In one of his first speeches, Australia’s new industry minister has failed to acknowledge the importance of one of the biggest transformations to hit industry in decades: Industry 4.0
A few weeks ago I took issue with the Federal Government’s apparent inability to recognise the importance of the Internet of Things to agriculture. In Government gives agricultural IoT short shrift I pointed that its new white paper on the competitiveness of Australian agriculture, made only passing reference to IoT, widely tipped to have huge potential to transform agriculture.
The same apparent lack of recognition is evident in the government’s approach to the application of IoT to manufacturing. This is an enormous portion of the IoT ecosystem – Industry 4.0. It was invented by the German Government which is pumping billions into the technology. As I’ve reported, the Chinese Government also has a huge focus on Industry 4.0, which it calls Internet+.
Entire regions will be impacted
The Boston Consulting Group says: “Industry 4.0 will make it possible to gather and analyse data across machines, enabling faster, more flexible, and more efficient processes to produce higher-quality goods at reduced costs.
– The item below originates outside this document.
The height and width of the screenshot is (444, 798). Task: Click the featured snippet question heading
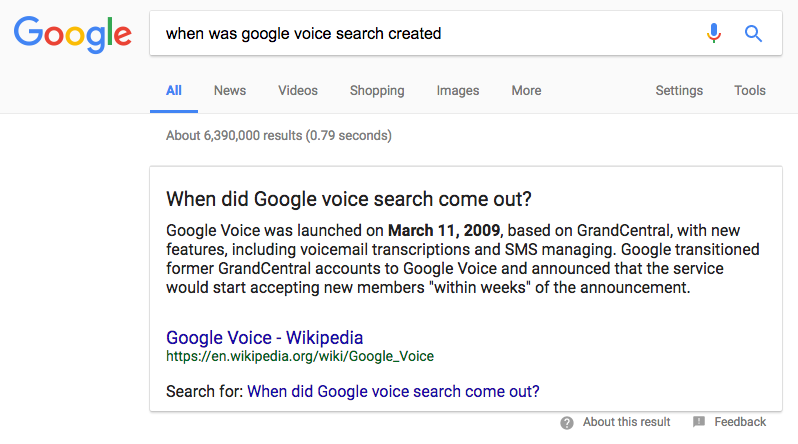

This in turn will increase manufacturing productivity, shift economics, foster industrial growth, and modify the profile of the workforce—ultimately changing the competitiveness of companies and regions.”
According to a Deloitte report on Industry 4.0: “The widespread adoption by manufacturing industry around the world of information and communications technology is now paving the way for disruptive approaches to development, production and the entire logistics chain. … Commentators use the term ‘Industry 4.0’ to refer to a fourth industrial revolution with four main characteristics: … The vertical networking of smart production systems, such as smart factories and smart products, and the networking of smart logistics, production and marketing and smart services, with a strong needs-oriented, individualised and customer-specific production operation.”
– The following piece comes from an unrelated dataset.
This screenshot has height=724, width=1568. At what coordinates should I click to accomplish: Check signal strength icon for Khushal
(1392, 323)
Half of German industry’s investment in Industry 4.0
For its report Industry 4.0: opportunities and challenges of the industrial internet PWC surveyed 235 German industrial companies and said: “Respondents expect that the digital transition will lead to a significant transformation of their companies that will require considerable investment. They estimate the share of investments in Industry 4.0 solutions will account for more than 50 percent of planned capital investments for the next five years. German industry will thus invest a total of €40 billion in Industry 4.0 every year by 2020.”
So when our newly appointed minister for industry, innovation and science, Christopher Pyne, delivered an address to the Australian Technology Network’s Advanced Manufacturing Forum you would expect him to make more than passing reference to Industry 4.0, say something its importance to Australian manufacturing and what the government is doing to encourage its adoption.
You’ be wrong. Pyne never mentioned Industry 4.0, IoT, IoE or M2M. Not even once. The nearest he came to any mention of specific advanced manufacturing technologies was when he said: “Talking of advanced manufacturing, the emergence of robotic, 3D printing and similar disruptive technologies creates both opportunities and threats.”
Pyne can hardly be blamed. When he gave the speech he’d held the portfolio for less than 10 days – he was minister for education and training in the Abbott Government – but his department/advisors/speechwriter really should have been sufficiently across what will be one of the biggest transformations of industry in a generation – not for nothing does its name acknowledge it as the fourth great industrial revolution, the original industrial revolution, assembly line manufacturing and factory automation being the first three.
Hopefully under tech-savvy Turnbull awareness of the importance of major technological developments will gradually improve throughout the government and the bureaucracy.